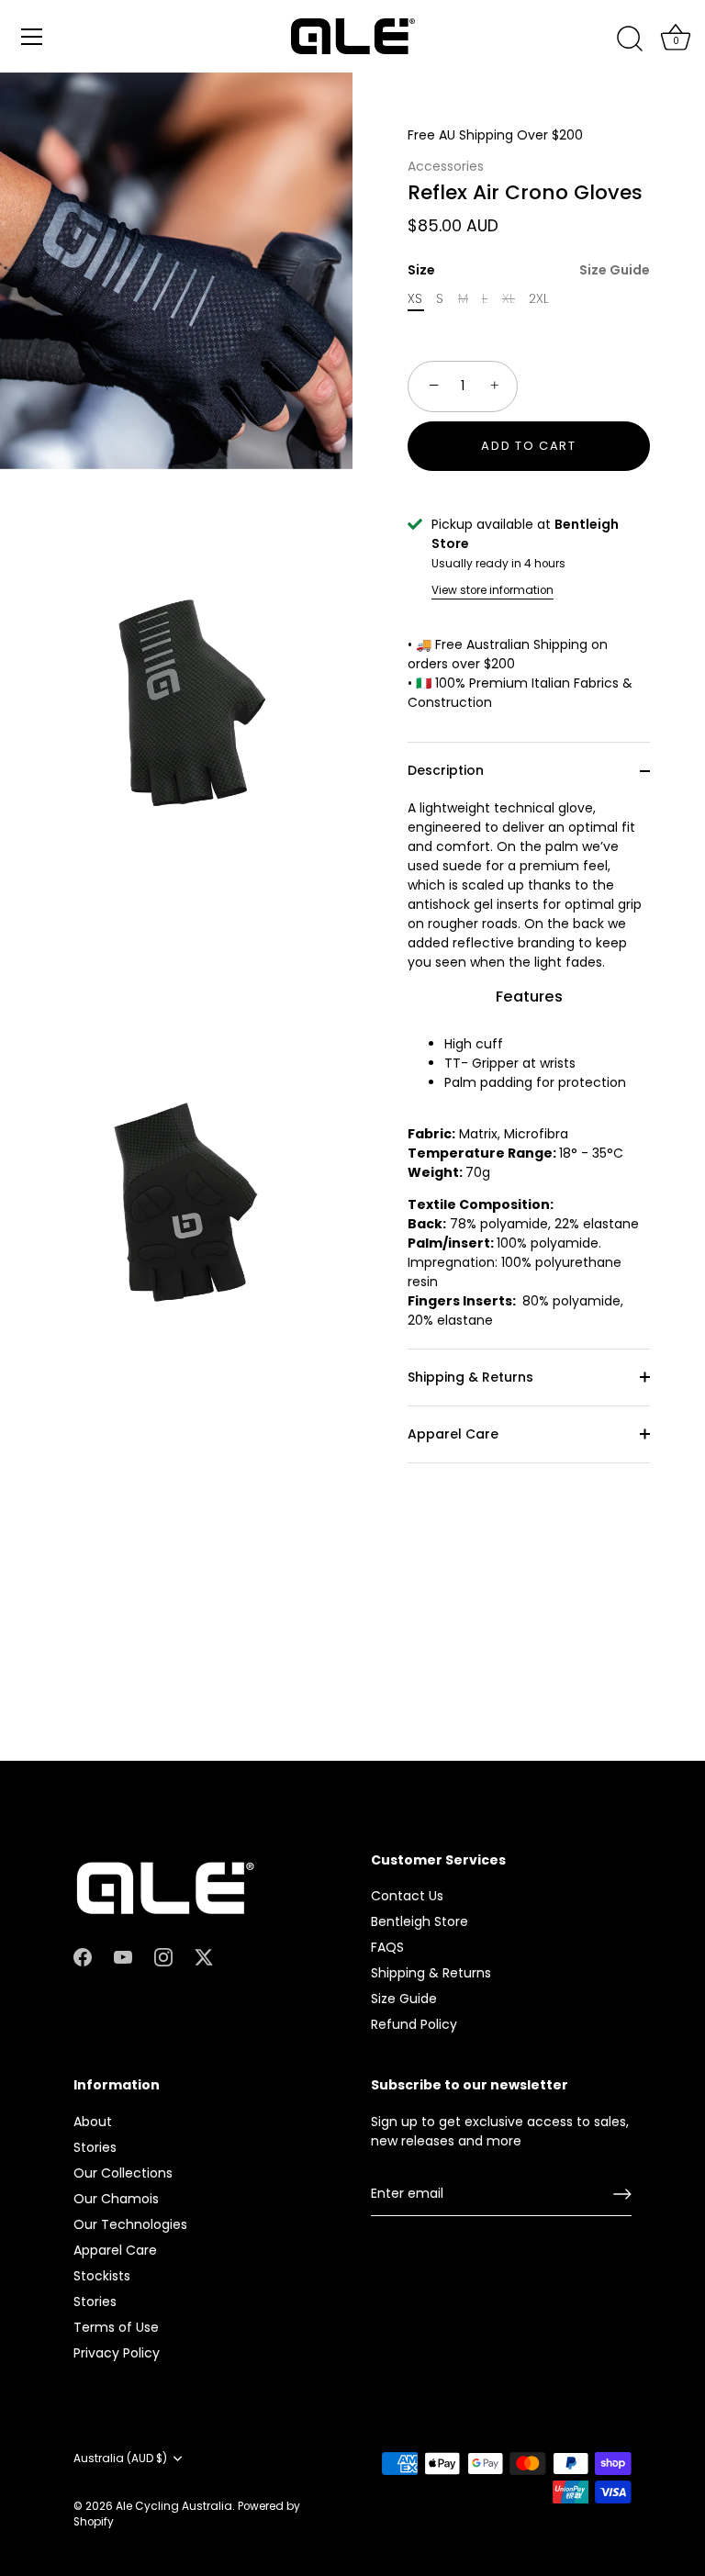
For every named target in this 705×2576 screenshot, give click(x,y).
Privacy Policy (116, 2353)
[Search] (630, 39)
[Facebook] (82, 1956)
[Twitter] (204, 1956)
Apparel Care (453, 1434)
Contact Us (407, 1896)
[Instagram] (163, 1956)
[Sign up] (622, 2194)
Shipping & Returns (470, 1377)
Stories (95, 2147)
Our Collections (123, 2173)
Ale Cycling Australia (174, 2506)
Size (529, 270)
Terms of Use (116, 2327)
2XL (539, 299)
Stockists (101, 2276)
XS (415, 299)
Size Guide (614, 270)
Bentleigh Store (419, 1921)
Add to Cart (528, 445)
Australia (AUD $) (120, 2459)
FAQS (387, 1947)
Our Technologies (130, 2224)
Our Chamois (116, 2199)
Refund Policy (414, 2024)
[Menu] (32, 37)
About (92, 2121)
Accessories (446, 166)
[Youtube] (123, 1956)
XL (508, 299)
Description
____
◆ **ASSIGNMENT**
Return every line from the entries above that includes the word "Australia".

◆ **EXERCISE ANSWER**
Ale Cycling Australia (174, 2506)
Australia (AUD $) (120, 2459)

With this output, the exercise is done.